* **Task instructions**
Since the records include pictures, leave those out while you reproduce exactly and only the lines from the one containing "Click the Download Date sort arrow" through the one containing "Where should I", inclusive.

* **Source material**
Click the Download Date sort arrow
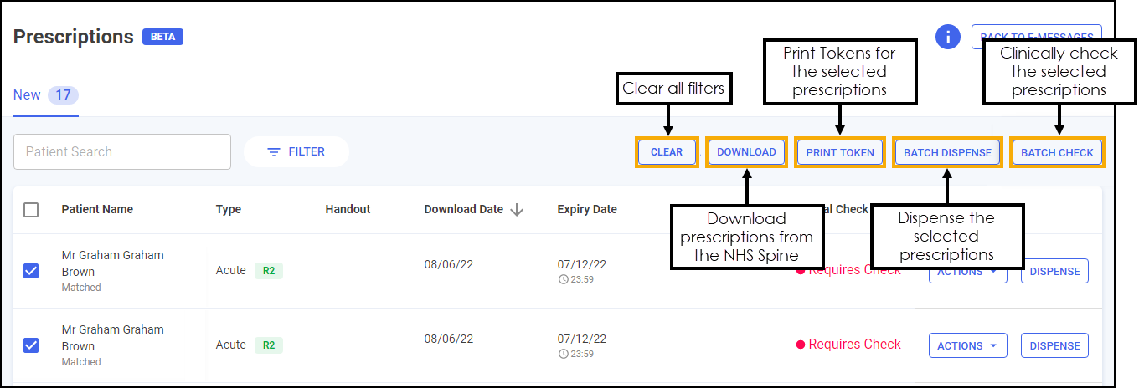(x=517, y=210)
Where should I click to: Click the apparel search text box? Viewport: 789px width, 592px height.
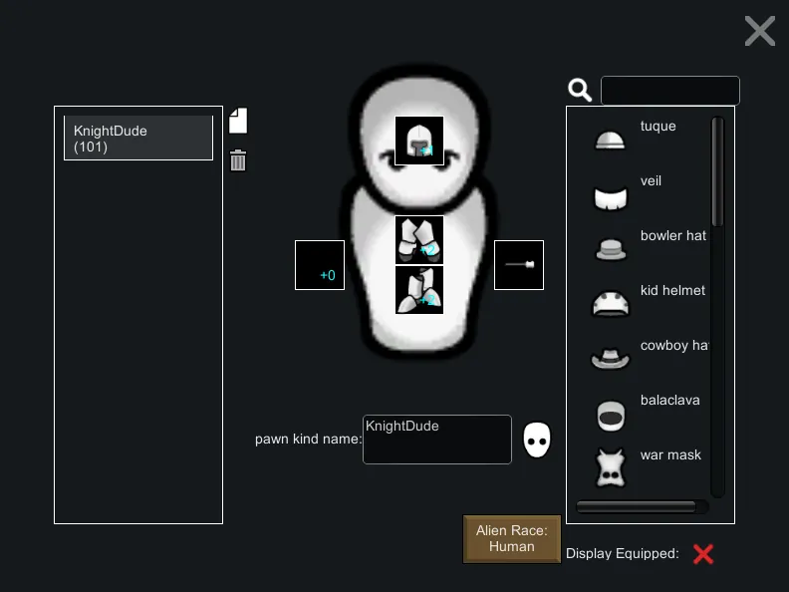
...
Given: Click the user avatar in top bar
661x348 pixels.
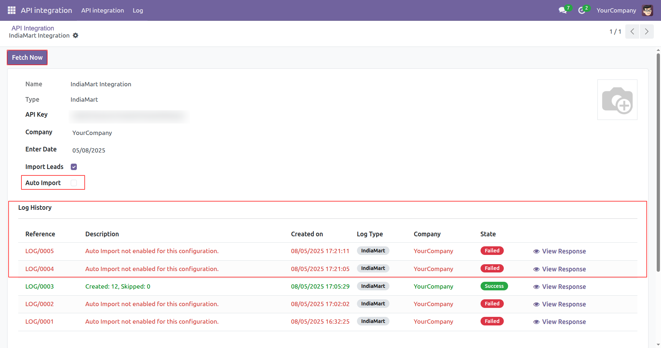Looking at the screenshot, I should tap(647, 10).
* * *
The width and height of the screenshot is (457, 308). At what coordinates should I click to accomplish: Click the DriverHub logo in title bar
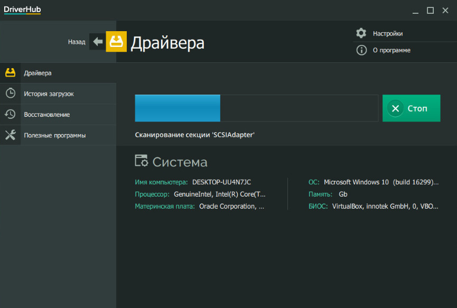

* **Solution for this problem**
Click the Download Date sort arrow
(x=517, y=210)
Where should I click to: Click the apparel search text box? Viewport: 789px width, 592px height.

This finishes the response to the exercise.